Satellite DNAs are tandemly repeated sequences preferentially located in the (peri)centromeric and subtelomeric heterochromatin of many eukaryotes, and they are clustered there in long megabase size arrays [1]. However, satellite repeats are also scattered throughout the euchromatin, often in the vicinity of genes or within introns, in the form of single repeats or short arrays [2]. Satellite repeats are usually located on all chromosomes and identical satellite DNA repeats on multiple chromosomes were shown to be important for the formation of the chromocenter and the maintenance of the entire genome in the nucleus [3,4]. The chromocenter is a cytological structure formed by sequence-specific DNA-binding proteins which cluster their cognate pericentromeric satellite DNA repeats and create physical links between heterologous chromosomes. Clustering of pericentromeric satellite repeats was shown to impose a physical barrier on homologous recombination, preventing the onset of chromosomal translocations [5] and the role of pericentromeric satellite DNA in higher order nuclear organization was also recently proposed [6]. Apart from the importance of pericentromeric satellite DNA in maintaining the nuclear structure and genome integrity, satellite DNAs are also characterized by high sequence divergence even among closely related species and by high homogeneity of repeats within each genome and species, suggesting their role in genome evolution and the speciation process [7,8,9,10,11]. In addition, recent studies revealed that the transcription of satellite repeats and their transcripts play a role in diverse cellular processes.
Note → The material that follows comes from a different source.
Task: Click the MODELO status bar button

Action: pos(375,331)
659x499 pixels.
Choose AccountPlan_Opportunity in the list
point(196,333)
In addition, the misregulation of satellite DNA transcription was shown to be associated with genomic instability and human diseases [2,12]. Considering the functional importance of satellite DNA transcription, this review preferentially deals with regulation of the expression of satellite DNA as well as the role of transcripts in processes related to health and disease.

2. Regulation of Satellite DNA Expression

Satellite DNA repeats located in (peri)centromeric heterochromatin are actively transcribed with transcripts being necessary for the formation and maintenance of heterochromatin as well as centromere function [12,13,14]. The presence of transcription factor binding sites was predicted and experimentally proven for different satellite DNAs [15,16] and transcription, which is often bidirectional, proceeds from internal promoters, usually by RNA polymerase II (RNA Pol II; [17,18,19,20,21]). Under physiological conditions, satellite DNA expression is low, and it is temporally and spatially regulated [18,22,23]. Small interfering RNAs (siRNAs) and PIWI-interacting RNAs (piRNAs), as final products of satellite DNA transcription in insects, nematodes and plants, are involved in the epigenetic regulation of transcription through a RNAi mechanism [24,25,26]. In Drosophila melanogaster, female germline satellite DNA-derived piRNAs are involved in heterochromatin establishment at their own genomic loci and satellite transcription is heterochromatin-dependent [27], while in D. melanogaster males, satellite-derived siRNA direct chromatin modification at 1.688 X chromosome satellite repeats, helping the dosage compensation machinery to identify the X chromosome [28]. In other insects, such as the beetle Tribolium castaneum, the major (peri)centromeric satellite DNA TCAST1 is expressed into piRNAs in the germline and into small interfering RNAs (siRNAs) in somatic cells [23]. TCAST1 piRNAs and TCAST1 siRNAs are involved in the establishment and maintenance of heterochromatin, respectively, acting in cis at the genomic loci from which they derive (Figure 1). It was proposed that the differential processing of TCAST1 transcripts is enabled by the existence of TCAST1 piRNA and siRNA-specified heterochromatic clusters whose expression is separately regulated; such “compartmentalization” might allow the same satellite DNA to respond specifically to different signals and to participate in multiple cellular processes [23].

Figure 1

Role of major (peri)centromeric satellite DNA TCAST1 of beetle Tribolium castaneum in heterochromatin formation and maintenance as well as in gene silencing. TCAST1 transcripts are processed into piRNAs in germline and into siRNAs in the somatic cells. TCAST1 piRNAs and siRNAs are involved in the establishment and maintenance of heterochromatin, respectively, acting in cis at genomic loci from which they derive. The TCAST1 siRNA also acts in trans, affecting H3K9me3 level at euchromatic TCAST1 satellite elements and their neighbouring regions, influencing expression of genes located in the vicinity. The gene silencing effect is observed particularly upon heat stress coinciding with increased expression of TCAST1 satellite DNA. Blue arrows indicate TCAST1 satellite monomers.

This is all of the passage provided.